■ **THE EXERCISE**: Can you reproduce every one of the items below word for word?

··· DATA EXCERPTS

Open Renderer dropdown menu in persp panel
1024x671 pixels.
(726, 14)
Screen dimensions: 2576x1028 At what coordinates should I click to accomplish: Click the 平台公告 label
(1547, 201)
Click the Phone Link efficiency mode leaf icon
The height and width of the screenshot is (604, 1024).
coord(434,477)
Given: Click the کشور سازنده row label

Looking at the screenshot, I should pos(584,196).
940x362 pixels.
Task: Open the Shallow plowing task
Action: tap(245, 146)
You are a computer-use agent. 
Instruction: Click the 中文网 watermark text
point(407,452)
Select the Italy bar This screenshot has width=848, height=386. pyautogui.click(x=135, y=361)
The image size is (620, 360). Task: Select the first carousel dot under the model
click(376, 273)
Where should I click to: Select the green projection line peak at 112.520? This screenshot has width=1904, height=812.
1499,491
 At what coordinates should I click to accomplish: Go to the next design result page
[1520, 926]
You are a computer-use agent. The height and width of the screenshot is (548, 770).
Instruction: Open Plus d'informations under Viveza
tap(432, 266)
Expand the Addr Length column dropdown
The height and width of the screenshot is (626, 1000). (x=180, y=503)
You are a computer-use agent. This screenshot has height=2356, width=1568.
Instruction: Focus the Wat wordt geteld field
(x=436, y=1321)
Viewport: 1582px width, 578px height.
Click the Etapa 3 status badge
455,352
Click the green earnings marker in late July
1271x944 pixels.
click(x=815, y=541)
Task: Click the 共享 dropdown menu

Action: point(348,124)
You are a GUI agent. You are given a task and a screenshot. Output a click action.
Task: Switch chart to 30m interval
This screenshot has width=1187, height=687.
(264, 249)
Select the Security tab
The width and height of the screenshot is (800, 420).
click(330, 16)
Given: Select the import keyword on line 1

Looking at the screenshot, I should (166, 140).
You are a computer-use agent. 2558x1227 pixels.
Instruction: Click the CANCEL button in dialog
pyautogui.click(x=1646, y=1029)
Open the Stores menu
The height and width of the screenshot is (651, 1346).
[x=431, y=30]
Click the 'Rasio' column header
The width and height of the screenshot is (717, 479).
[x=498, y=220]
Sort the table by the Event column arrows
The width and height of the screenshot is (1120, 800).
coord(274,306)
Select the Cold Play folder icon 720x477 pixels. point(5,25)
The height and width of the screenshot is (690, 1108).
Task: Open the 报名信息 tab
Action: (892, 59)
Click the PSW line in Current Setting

······

■ **CORRECT RESPONSE**:
Open Renderer dropdown menu in persp panel
1024x671 pixels.
(726, 14)
Screen dimensions: 2576x1028 At what coordinates should I click to accomplish: Click the 平台公告 label
(1547, 201)
Click the Phone Link efficiency mode leaf icon
The height and width of the screenshot is (604, 1024).
coord(434,477)
Given: Click the کشور سازنده row label

Looking at the screenshot, I should pos(584,196).
940x362 pixels.
Task: Open the Shallow plowing task
Action: tap(245, 146)
You are a computer-use agent. 
Instruction: Click the 中文网 watermark text
point(407,452)
Select the Italy bar This screenshot has width=848, height=386. pyautogui.click(x=135, y=361)
The image size is (620, 360). Task: Select the first carousel dot under the model
click(376, 273)
Where should I click to: Select the green projection line peak at 112.520? This screenshot has width=1904, height=812.
1499,491
 At what coordinates should I click to accomplish: Go to the next design result page
[1520, 926]
You are a computer-use agent. The height and width of the screenshot is (548, 770).
Instruction: Open Plus d'informations under Viveza
tap(432, 266)
Expand the Addr Length column dropdown
The height and width of the screenshot is (626, 1000). (x=180, y=503)
You are a computer-use agent. This screenshot has height=2356, width=1568.
Instruction: Focus the Wat wordt geteld field
(x=436, y=1321)
Viewport: 1582px width, 578px height.
Click the Etapa 3 status badge
455,352
Click the green earnings marker in late July
1271x944 pixels.
click(x=815, y=541)
Task: Click the 共享 dropdown menu

Action: point(348,124)
You are a GUI agent. You are given a task and a screenshot. Output a click action.
Task: Switch chart to 30m interval
This screenshot has width=1187, height=687.
(264, 249)
Select the Security tab
The width and height of the screenshot is (800, 420).
click(330, 16)
Given: Select the import keyword on line 1

Looking at the screenshot, I should (166, 140).
You are a computer-use agent. 2558x1227 pixels.
Instruction: Click the CANCEL button in dialog
pyautogui.click(x=1646, y=1029)
Open the Stores menu
The height and width of the screenshot is (651, 1346).
[x=431, y=30]
Click the 'Rasio' column header
The width and height of the screenshot is (717, 479).
[x=498, y=220]
Sort the table by the Event column arrows
The width and height of the screenshot is (1120, 800).
coord(274,306)
Select the Cold Play folder icon 720x477 pixels. point(5,25)
The height and width of the screenshot is (690, 1108).
Task: Open the 报名信息 tab
Action: (892, 59)
Click the PSW line in Current Setting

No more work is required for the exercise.